> O que fazer: Escreva a continuação do texto sobre o perdão às 53 mulheres presas sob Franco, começando logo após a última frase apresentada.

> Texto de estudo:
════

Espanha perdoará formalmente 53 mulheres presas sob Franco
Os sobreviventes foram detidos ainda adolescentes por instituições que impunham regras morais rigorosas.
O governo da Espanha irá perdoar formalmente 53 mulheres que foram presas na adolescência durante a ditadura de Francisco Franco. As mulheres estavam entre milhares detidas pelo Conselho para a Proteção da Mulher, instituições administradas em grande parte por ordens religiosas que tinham como alvo meninas consideradas moralmente "em risco".
O conselho, supervisionado por Carmen Polo, ampliou seu papel após a Guerra Civil Espanhola para policiar comportamentos que desviavam das estritas normas católicas. Meninas podiam ser confinadas por motivos como suspeita de homossexualidade ou comportamento considerado inadequado, e o sistema permaneceu em vigor até 1985, uma década após a morte de Franco.

════

> Listagem fornecida:
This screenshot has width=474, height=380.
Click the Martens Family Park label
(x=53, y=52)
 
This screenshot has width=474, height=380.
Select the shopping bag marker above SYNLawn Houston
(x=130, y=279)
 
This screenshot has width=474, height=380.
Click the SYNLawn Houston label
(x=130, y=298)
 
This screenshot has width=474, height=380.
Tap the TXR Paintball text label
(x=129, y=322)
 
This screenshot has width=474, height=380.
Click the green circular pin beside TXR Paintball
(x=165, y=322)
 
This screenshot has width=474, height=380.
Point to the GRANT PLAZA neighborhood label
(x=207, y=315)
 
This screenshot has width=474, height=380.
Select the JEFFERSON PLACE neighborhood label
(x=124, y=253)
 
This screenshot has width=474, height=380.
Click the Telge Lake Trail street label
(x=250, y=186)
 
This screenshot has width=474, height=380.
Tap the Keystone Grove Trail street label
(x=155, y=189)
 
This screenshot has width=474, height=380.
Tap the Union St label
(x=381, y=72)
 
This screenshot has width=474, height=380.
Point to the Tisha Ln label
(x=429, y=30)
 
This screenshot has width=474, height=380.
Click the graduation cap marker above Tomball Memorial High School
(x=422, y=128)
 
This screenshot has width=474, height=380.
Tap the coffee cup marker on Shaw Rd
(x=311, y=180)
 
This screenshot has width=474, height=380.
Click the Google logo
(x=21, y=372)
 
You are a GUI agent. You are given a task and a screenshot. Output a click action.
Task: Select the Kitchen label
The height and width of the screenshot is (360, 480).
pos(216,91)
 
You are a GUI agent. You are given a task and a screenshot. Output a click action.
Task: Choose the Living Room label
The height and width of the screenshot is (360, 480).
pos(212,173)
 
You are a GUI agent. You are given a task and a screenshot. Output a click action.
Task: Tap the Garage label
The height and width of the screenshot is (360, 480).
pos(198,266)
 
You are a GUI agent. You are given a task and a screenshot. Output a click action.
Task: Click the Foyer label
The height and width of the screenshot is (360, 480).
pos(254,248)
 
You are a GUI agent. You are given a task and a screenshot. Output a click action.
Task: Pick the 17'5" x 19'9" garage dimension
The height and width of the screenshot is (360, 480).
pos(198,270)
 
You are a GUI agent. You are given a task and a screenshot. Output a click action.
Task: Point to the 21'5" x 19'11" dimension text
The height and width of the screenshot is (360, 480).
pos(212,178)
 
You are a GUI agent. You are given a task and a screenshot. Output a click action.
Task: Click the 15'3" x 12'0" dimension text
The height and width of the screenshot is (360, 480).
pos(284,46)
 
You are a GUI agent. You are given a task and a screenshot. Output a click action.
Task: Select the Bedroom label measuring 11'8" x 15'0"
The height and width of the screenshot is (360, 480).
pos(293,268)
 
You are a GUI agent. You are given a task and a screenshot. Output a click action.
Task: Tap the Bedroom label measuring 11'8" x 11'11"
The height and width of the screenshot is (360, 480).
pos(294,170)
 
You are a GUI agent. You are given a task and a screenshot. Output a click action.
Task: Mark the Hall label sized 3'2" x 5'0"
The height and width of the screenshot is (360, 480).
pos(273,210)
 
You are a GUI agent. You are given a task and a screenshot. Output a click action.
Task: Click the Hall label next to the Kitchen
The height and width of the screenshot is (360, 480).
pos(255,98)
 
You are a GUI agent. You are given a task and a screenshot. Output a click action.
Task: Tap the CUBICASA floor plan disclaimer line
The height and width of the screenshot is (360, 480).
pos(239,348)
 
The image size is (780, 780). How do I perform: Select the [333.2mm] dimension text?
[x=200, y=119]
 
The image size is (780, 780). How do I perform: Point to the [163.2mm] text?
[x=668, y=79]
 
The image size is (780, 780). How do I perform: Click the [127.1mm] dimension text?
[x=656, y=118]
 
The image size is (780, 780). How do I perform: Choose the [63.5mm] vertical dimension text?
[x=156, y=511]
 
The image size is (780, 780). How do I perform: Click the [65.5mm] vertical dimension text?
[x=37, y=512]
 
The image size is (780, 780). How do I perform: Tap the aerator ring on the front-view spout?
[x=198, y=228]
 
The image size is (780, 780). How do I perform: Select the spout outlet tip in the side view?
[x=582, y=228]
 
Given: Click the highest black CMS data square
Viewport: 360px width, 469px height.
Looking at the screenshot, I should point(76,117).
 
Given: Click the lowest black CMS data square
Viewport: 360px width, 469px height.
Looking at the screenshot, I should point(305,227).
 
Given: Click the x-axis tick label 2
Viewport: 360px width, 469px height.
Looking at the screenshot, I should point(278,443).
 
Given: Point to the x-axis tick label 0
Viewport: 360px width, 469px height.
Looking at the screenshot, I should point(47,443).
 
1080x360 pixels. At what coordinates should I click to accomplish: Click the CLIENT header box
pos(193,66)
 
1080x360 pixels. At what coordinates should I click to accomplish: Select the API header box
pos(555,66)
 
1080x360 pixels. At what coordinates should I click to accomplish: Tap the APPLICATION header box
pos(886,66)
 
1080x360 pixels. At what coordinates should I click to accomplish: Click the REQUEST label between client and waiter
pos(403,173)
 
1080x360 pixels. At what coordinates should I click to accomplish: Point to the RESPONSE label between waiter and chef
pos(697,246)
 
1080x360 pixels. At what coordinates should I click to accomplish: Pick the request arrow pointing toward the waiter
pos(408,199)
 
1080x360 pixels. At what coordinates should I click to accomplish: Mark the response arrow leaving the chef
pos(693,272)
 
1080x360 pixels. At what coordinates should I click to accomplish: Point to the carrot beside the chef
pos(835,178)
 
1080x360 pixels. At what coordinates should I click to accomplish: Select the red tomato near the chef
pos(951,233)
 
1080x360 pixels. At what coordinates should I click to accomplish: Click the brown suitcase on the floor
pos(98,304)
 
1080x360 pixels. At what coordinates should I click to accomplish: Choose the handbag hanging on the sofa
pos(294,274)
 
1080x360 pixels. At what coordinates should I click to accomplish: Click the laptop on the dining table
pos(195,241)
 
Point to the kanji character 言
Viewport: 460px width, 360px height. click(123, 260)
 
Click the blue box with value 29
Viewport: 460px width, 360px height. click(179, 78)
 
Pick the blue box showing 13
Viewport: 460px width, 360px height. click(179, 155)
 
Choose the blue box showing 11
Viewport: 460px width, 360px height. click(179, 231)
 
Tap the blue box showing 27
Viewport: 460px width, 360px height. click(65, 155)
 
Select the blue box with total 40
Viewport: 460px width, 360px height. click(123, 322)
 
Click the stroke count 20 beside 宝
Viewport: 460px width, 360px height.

════

> Resultado da tarefa:
Conforme relatado pela eldiario.es, em uma cerimônia na próxima semana, o governo reconhecerá os 53 sobreviventes como vítimas da repressão franquista e declarará quaisquer punições contra eles nulas e sem efeito.
As autoridades que investigam o sistema já receberam mais de 1.600 depoimentos de mulheres que passaram pelas instituições, embora alguns grupos de vítimas digam que apenas um perdão não é suficiente e estejam pedindo reconhecimento mais pleno, justiça e reparações.